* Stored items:
*** Begin section ***
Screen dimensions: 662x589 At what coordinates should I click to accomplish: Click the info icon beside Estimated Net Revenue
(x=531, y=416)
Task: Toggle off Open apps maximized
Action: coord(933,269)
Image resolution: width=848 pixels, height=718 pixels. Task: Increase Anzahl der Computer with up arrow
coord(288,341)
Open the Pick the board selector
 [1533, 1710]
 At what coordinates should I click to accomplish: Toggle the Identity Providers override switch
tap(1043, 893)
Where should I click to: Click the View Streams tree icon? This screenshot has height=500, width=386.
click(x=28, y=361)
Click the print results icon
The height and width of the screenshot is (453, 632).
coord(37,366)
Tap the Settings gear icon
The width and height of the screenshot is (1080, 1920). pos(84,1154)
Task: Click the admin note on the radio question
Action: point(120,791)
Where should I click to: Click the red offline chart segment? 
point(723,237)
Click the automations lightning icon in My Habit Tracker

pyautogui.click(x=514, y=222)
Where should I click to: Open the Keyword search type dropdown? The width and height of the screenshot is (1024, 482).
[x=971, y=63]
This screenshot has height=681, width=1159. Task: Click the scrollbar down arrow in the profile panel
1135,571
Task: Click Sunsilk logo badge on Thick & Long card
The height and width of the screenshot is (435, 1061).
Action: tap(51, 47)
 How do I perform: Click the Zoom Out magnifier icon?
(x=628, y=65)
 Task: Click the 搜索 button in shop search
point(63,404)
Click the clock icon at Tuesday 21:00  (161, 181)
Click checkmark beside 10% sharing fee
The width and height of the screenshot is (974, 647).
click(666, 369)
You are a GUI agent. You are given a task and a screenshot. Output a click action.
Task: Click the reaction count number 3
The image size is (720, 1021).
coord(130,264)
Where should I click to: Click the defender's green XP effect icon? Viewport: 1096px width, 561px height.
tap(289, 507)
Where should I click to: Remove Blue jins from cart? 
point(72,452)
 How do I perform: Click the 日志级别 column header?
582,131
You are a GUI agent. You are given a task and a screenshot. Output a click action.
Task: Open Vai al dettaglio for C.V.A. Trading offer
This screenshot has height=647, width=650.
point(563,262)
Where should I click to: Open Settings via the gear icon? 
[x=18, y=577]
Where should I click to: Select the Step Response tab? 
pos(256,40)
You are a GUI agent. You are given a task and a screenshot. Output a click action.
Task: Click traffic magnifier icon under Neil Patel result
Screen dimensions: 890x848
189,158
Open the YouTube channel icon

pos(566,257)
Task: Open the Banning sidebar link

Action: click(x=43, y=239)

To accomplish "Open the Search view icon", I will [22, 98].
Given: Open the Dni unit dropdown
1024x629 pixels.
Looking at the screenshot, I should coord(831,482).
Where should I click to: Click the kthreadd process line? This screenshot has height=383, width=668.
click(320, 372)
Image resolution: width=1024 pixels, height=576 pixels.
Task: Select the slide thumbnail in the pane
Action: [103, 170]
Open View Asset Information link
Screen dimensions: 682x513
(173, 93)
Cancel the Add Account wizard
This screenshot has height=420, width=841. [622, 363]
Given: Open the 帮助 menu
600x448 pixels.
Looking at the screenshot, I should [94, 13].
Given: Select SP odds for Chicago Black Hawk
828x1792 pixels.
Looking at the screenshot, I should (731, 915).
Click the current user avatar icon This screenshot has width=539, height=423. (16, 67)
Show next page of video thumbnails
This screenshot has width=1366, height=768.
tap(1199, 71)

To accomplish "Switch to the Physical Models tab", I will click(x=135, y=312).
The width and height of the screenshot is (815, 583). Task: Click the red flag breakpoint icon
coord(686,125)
*** End section ***
* WORK ORDER: An identical copy of the preceding records should be returned.

* OUTPUT OF THE TASK:
Screen dimensions: 662x589 At what coordinates should I click to accomplish: Click the info icon beside Estimated Net Revenue
(x=531, y=416)
Task: Toggle off Open apps maximized
Action: coord(933,269)
Image resolution: width=848 pixels, height=718 pixels. Task: Increase Anzahl der Computer with up arrow
coord(288,341)
Open the Pick the board selector
 [1533, 1710]
 At what coordinates should I click to accomplish: Toggle the Identity Providers override switch
tap(1043, 893)
Where should I click to: Click the View Streams tree icon? This screenshot has height=500, width=386.
click(x=28, y=361)
Click the print results icon
The height and width of the screenshot is (453, 632).
coord(37,366)
Tap the Settings gear icon
The width and height of the screenshot is (1080, 1920). pos(84,1154)
Task: Click the admin note on the radio question
Action: point(120,791)
Where should I click to: Click the red offline chart segment? 
point(723,237)
Click the automations lightning icon in My Habit Tracker

pyautogui.click(x=514, y=222)
Where should I click to: Open the Keyword search type dropdown? The width and height of the screenshot is (1024, 482).
[x=971, y=63]
This screenshot has height=681, width=1159. Task: Click the scrollbar down arrow in the profile panel
1135,571
Task: Click Sunsilk logo badge on Thick & Long card
The height and width of the screenshot is (435, 1061).
Action: tap(51, 47)
 How do I perform: Click the Zoom Out magnifier icon?
(x=628, y=65)
 Task: Click the 搜索 button in shop search
point(63,404)
Click the clock icon at Tuesday 21:00  (161, 181)
Click checkmark beside 10% sharing fee
The width and height of the screenshot is (974, 647).
click(666, 369)
You are a GUI agent. You are given a task and a screenshot. Output a click action.
Task: Click the reaction count number 3
The image size is (720, 1021).
coord(130,264)
Where should I click to: Click the defender's green XP effect icon? Viewport: 1096px width, 561px height.
tap(289, 507)
Where should I click to: Remove Blue jins from cart? 
point(72,452)
 How do I perform: Click the 日志级别 column header?
582,131
You are a GUI agent. You are given a task and a screenshot. Output a click action.
Task: Open Vai al dettaglio for C.V.A. Trading offer
This screenshot has height=647, width=650.
point(563,262)
Where should I click to: Open Settings via the gear icon? 
[x=18, y=577]
Where should I click to: Select the Step Response tab? 
pos(256,40)
You are a GUI agent. You are given a task and a screenshot. Output a click action.
Task: Click traffic magnifier icon under Neil Patel result
Screen dimensions: 890x848
189,158
Open the YouTube channel icon

pos(566,257)
Task: Open the Banning sidebar link

Action: click(x=43, y=239)

To accomplish "Open the Search view icon", I will [22, 98].
Given: Open the Dni unit dropdown
1024x629 pixels.
Looking at the screenshot, I should coord(831,482).
Where should I click to: Click the kthreadd process line? This screenshot has height=383, width=668.
click(320, 372)
Image resolution: width=1024 pixels, height=576 pixels.
Task: Select the slide thumbnail in the pane
Action: [103, 170]
Open View Asset Information link
Screen dimensions: 682x513
(173, 93)
Cancel the Add Account wizard
This screenshot has height=420, width=841. [622, 363]
Given: Open the 帮助 menu
600x448 pixels.
Looking at the screenshot, I should [94, 13].
Given: Select SP odds for Chicago Black Hawk
828x1792 pixels.
Looking at the screenshot, I should (731, 915).
Click the current user avatar icon This screenshot has width=539, height=423. (16, 67)
Show next page of video thumbnails
This screenshot has width=1366, height=768.
tap(1199, 71)

To accomplish "Switch to the Physical Models tab", I will click(x=135, y=312).
The width and height of the screenshot is (815, 583). Task: Click the red flag breakpoint icon
coord(686,125)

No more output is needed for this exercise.